Task instructions:
(a) From the article on Secure America Now's ads, reproduce the passage starting at "As the final" and ending at "in a burka.".
(b) According to the article on Secure America Now's ads, how much did Robert Mercer contribute to the group?

Excerpt to read:
“EXCLUSIVE: Robert Mercer backed a secretive group that worked with Facebook, Google to target anti-Muslim ads at swing voters”

Great work by Open Secrets:

As the final weeks of the 2016 elections ticked down, voters in swing states like Nevada and North Carolina began seeing eerie promotional travel ads as they scrolled through their Facebook feeds or clicked through Google sites.

In one, a woman with a French accent cheerfully welcomes visitors to the “Islamic State of France,” where “under Sharia law,  you can enjoy everything the Islamic State of France has to offer, as long as you follow the rules.”

The video has a Man in the High Tower feel. Iconic French tourist sites are both familiar and transformed — the Eiffel Tower is capped with a star and crescent and the spires of the Notre Dame are replaced with the domed qubba of a mosque.

The Mona Lisa is shown looking, the ad says, “as a woman should,” covered in a burka.

If it wasn’t already clear that the ad was meant to stoke viewers’ fears of imminent Muslim conquest, the video is interspersed with violent imagery. Three missiles are seen flying through the sky as the video opens. Blindfolded men are shown kneeling with guns pointed at their heads, and children are shown training with weapons “to defend the caliphate.”..

The group, a social welfare organization called Secure America Now, worked hand in hand with Facebook and Google to target their message at voters in swing states who were most likely to be receptive to them.

And new tax documents obtained by OpenSecrets show that the money fueling the group came mostly from just three donors, including the secretive multimillionaire donor Robert Mercer.

As a 501(c)(4) social welfare organization, Secure America Now (SAN) is not required to disclose its donors to the public, but they are required to report them to the IRS. This information is usually redacted when provided for public inspection. However, when OpenSecrets called to request a 2016 return, an unredacted return was provided by the group’s accounting firm.

The filing shows the largest individual contribution, $2 million, came from Robert Mercer, the reclusive hedge fund investor who spent millions in 2016 helping Donald Trump capture the White House.

Recorded data:
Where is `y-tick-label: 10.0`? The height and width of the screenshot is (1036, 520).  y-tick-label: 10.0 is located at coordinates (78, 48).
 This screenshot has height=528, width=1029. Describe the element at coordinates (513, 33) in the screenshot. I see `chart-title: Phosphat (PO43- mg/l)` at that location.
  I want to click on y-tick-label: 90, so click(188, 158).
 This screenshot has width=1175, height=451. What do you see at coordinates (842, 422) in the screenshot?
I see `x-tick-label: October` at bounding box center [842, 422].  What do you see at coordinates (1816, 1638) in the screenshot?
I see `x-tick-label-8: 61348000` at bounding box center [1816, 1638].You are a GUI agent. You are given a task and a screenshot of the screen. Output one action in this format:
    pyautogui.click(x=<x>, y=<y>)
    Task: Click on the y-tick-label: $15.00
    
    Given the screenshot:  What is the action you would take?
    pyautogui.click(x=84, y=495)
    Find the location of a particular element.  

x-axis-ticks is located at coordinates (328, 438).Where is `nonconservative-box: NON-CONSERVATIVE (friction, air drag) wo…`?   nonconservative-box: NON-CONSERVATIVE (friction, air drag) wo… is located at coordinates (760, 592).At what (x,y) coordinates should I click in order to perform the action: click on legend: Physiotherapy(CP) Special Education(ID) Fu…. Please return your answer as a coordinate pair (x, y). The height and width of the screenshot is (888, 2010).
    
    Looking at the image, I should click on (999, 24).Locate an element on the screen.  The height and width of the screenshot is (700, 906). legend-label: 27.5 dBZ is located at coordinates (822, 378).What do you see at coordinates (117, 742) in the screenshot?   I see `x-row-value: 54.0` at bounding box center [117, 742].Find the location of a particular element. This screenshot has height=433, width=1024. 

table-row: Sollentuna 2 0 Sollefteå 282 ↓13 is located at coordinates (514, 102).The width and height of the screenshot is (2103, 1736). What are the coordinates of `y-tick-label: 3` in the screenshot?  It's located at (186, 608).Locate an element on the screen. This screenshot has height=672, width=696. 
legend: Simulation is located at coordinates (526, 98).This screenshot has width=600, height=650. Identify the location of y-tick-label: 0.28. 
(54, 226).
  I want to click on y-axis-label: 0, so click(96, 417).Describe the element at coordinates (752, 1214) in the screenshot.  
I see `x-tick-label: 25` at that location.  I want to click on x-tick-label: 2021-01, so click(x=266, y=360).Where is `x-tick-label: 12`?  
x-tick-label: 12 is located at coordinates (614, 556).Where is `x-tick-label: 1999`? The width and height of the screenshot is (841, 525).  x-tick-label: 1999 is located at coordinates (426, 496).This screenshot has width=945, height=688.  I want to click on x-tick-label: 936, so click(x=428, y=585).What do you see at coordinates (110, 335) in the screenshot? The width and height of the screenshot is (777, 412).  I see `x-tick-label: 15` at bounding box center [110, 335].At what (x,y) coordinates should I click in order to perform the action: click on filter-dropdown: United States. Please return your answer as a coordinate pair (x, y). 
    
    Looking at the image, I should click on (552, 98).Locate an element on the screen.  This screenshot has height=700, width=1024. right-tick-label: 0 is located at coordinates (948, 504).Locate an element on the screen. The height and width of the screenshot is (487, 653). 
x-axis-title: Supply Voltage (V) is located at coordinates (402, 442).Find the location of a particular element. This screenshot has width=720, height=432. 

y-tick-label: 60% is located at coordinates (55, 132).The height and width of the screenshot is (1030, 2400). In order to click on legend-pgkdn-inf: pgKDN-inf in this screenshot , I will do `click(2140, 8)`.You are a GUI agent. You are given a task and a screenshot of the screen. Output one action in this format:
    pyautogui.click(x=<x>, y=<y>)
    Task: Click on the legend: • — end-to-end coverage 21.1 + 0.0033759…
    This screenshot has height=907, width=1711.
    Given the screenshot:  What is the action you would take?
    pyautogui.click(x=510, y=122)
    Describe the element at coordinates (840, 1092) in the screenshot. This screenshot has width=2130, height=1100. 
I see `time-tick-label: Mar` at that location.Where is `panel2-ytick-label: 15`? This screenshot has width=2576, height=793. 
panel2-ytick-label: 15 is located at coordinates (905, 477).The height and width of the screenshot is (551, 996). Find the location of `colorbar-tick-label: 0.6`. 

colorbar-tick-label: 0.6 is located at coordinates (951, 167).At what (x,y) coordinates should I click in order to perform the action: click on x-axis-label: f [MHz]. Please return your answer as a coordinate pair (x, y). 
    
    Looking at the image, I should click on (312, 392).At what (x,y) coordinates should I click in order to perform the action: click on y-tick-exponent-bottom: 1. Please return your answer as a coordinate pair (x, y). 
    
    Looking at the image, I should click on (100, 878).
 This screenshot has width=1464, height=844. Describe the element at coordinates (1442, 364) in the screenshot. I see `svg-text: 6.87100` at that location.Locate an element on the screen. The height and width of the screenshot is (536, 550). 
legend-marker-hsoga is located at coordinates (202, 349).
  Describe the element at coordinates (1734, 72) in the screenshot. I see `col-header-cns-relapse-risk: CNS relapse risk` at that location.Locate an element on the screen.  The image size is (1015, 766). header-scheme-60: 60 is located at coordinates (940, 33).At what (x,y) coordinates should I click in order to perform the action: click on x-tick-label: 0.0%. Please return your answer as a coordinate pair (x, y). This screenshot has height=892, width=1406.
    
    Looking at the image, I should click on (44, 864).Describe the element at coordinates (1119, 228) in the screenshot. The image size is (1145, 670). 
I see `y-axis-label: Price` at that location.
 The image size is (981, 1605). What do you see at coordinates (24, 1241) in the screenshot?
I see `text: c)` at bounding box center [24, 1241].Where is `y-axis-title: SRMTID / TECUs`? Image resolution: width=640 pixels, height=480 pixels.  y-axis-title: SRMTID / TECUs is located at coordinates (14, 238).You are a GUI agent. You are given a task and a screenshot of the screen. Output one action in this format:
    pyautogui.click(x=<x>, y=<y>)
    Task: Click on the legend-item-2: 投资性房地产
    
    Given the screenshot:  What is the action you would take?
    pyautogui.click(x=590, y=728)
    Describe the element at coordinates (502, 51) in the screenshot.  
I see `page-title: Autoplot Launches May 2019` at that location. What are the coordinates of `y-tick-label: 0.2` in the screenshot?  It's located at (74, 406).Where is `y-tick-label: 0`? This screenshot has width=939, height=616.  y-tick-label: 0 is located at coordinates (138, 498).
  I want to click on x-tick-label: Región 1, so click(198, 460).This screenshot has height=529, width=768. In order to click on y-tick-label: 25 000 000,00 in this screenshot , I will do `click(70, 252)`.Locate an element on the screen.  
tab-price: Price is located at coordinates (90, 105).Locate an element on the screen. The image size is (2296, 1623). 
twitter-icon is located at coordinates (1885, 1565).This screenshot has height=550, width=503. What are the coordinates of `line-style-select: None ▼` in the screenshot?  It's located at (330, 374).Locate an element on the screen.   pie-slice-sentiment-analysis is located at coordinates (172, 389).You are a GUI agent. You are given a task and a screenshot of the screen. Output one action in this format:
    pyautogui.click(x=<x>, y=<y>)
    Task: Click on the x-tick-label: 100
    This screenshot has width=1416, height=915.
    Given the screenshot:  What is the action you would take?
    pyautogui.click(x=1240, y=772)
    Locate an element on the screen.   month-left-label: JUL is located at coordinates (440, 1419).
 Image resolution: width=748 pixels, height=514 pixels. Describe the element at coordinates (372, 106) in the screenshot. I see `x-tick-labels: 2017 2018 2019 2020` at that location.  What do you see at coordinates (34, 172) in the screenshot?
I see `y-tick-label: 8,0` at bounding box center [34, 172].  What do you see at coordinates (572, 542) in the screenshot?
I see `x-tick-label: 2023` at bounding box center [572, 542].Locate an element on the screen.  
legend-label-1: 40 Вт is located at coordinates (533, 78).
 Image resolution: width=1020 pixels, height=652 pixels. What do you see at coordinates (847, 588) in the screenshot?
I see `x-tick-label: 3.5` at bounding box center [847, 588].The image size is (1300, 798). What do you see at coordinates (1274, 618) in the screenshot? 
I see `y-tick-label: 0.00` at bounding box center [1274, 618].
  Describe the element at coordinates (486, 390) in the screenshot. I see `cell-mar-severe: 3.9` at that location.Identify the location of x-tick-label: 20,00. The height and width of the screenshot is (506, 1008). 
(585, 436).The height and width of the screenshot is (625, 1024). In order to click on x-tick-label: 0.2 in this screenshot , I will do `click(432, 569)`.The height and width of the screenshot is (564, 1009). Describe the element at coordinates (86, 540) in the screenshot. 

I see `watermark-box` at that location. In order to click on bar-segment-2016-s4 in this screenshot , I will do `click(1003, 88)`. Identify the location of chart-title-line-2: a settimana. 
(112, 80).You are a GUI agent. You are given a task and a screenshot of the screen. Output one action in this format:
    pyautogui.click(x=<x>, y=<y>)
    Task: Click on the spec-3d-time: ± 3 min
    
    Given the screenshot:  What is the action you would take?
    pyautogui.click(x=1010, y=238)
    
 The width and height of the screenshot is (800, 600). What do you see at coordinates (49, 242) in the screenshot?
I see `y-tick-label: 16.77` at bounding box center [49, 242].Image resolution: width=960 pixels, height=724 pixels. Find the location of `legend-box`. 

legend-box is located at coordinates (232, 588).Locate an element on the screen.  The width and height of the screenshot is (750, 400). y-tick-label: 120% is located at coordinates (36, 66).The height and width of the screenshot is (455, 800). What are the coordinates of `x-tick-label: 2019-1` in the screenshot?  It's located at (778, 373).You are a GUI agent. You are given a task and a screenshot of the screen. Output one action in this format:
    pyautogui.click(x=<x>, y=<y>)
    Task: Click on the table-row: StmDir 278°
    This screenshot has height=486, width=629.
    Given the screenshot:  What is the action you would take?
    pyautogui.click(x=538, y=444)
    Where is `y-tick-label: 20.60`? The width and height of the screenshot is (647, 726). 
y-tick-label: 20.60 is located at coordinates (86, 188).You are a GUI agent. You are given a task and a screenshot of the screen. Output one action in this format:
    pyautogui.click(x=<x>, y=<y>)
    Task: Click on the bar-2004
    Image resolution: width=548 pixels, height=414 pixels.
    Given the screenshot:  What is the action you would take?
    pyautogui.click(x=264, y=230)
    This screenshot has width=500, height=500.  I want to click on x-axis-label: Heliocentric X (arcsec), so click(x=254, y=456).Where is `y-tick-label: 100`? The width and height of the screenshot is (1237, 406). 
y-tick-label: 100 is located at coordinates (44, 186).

Task-by-task results:
(a)
As the final weeks of the 2016 elections ticked down, voters in swing states like Nevada and North Carolina began seeing eerie promotional travel ads as they scrolled through their Facebook feeds or clicked through Google sites.

In one, a woman with a French accent cheerfully welcomes visitors to the “Islamic State of France,” where “under Sharia law,  you can enjoy everything the Islamic State of France has to offer, as long as you follow the rules.”

The video has a Man in the High Tower feel. Iconic French tourist sites are both familiar and transformed — the Eiffel Tower is capped with a star and crescent and the spires of the Notre Dame are replaced with the domed qubba of a mosque.

The Mona Lisa is shown looking, the ad says, “as a woman should,” covered in a burka.

(b) $2 million